Clear the oropharynx, as necessary, of obstructing secretions, vomitus, or foreign material.
Pre-oxygenate the patient with bag-valve-mask ventilation How To Do a Percutaneous Cricothyrotomy Cricothyrotomy, whether traditional surgical cricothyrotomy or percutaneous cricothyrotomy using a guidewire, uses an incision through the skin and cricothyroid membrane through which an artificial... read more , if possible.
Select the appropriately sized Combitube or King laryngeal tube and note the appropriate cuff inflation volume for King tubes. This information is on the tube packaging and the cuff of the tube itself.
Inflate and deflate the cuffs to check that there are no leaks.
Apply a small amount of sterile, water-soluble lubricant to the deflated cuffs.
Lift the chin and tongue with your non-dominant hand. Grasp the tongue and chin between your thumb inside the mouth and your fingers on the underside of the chin, and lift up.
Insert the Combitube or King tube into the mouth. Insert the Combitube with a midline orientation. Insert the King tube initially at the corner of the mouth 45 to 90 degrees of rotation off-center, and then rotate it to midline position when the tip of the tube is past the tongue. Do not force either tube; you may cause soft tissue damage. If resistance is encountered, pull back somewhat and re-advance the tube, trying to follow the posterior pharyngeal wall. You may need to remove the tube, alter its curvature, and then reinsert it. At the proper distance of insertion (as confirmed by markings on the tube), the proximal (ventilating) lumen will open over the laryngeal opening, and the distal lumen will have entered the esophagus (in most cases).

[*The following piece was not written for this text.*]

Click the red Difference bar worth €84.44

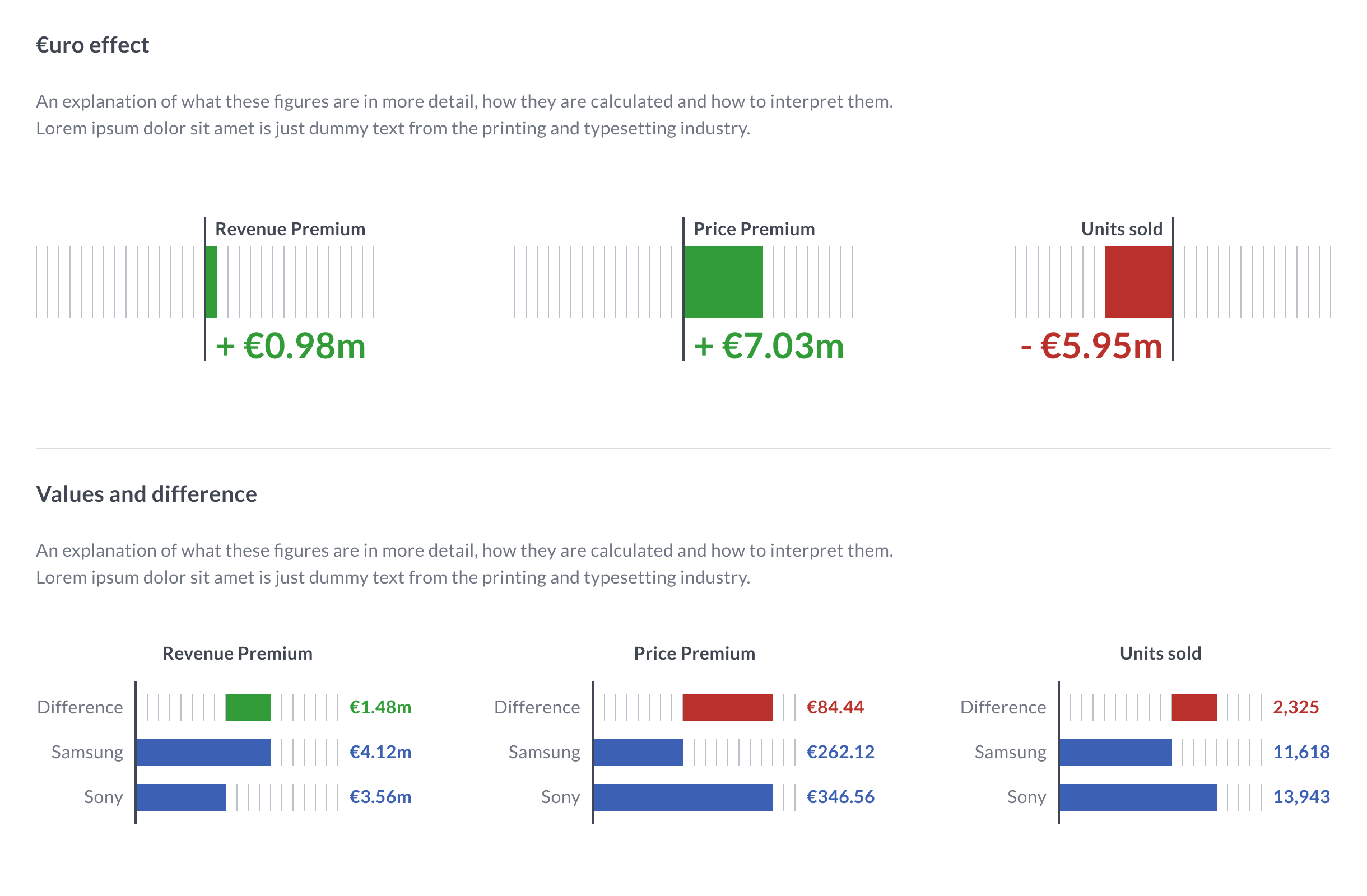coord(728,707)
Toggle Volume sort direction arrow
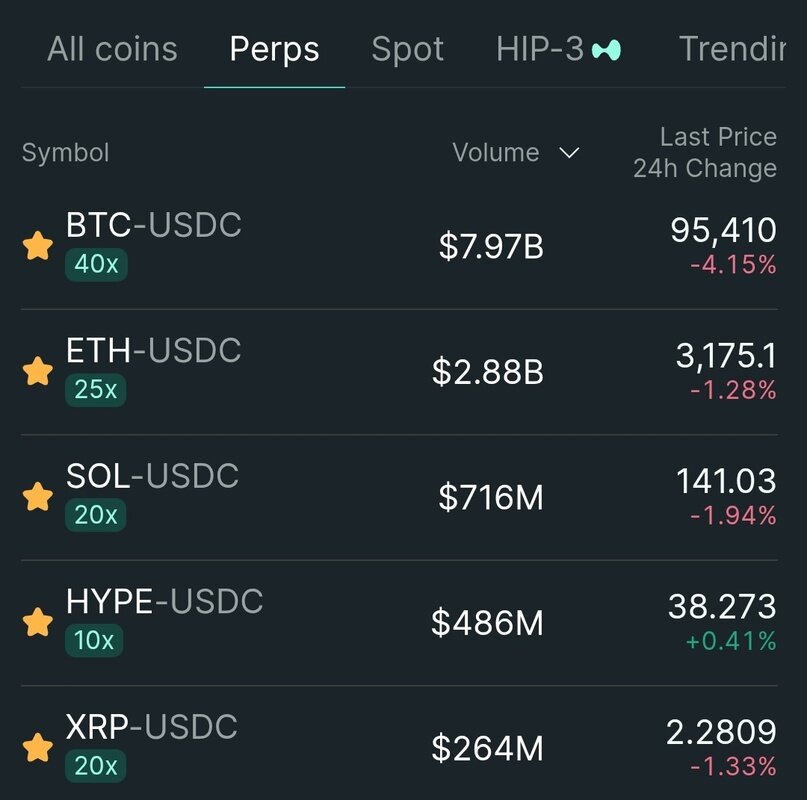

Release your hand from the tube before inflating the cuffs.
Inflate the cuffs. When using a King laryngeal tube, use the manufacturer’s recommended volume. When using a Combitube, inflate the distal balloon first using 10 to 15 mL, then inflate the proximal (pharyngeal, blue) balloon using 50 to 85 mL.
Connect a bag-valve apparatus to the ventilating lumen (on the Combitube, the blue [pharyngeal] lumen).
Begin ventilation (8 to 10 breaths/minute, each about 500 mL and lasting about 1 second).
Assess lung ventilation by auscultation and chest rise. Check end-tidal carbon dioxide to confirm tube placement. Auscultation for Combitube placement is often difficult and unreliable, so rely more on capnometry. However, during cardiac arrest, capnometry may not reliably indicate proper tube placement.
If assessment suggests inadvertent tracheal placement of a Combitube, try ventilating through the distal cuff.
Aftercare for Combitube or King Laryngeal Tube Insertion
Fix the tube in place with tape or ties, as appropriate.
The Combitube or King laryngeal tube, after several hours at most, must be removed or be replaced by a definitive airway, such as an endotracheal tube or surgical airway (cricothyrotomy or tracheostomy).
Warnings and Common Errors for Combitube or King Laryngeal Tube Insertion
In about 5% of Combitube insertions, the distal tube will enter the trachea; in this case, ventilation can be done through the distal tube. In up to 10% of insertions of newer King tubes, the distal tube will enter the trachea; adequate ventilation may be possible through the distal tube.
Generally, supraglottic airways should be inserted only in patients who are unresponsive; otherwise, aspiration is a risk. Do not allow a patient to awaken during insertion or ventilation with a supraglottic airway. If necessary, prevent the patient from waking up or gagging (using paralytics, adequate analgesia, and sedation), or remove the airway as clinically indicated.
Placing the dual lumen tubes too deeply may cause the balloon to obstruct the tracheal opening and inhibit ventilation. Obstruction can be remedied by pulling the airway back a few centimeters.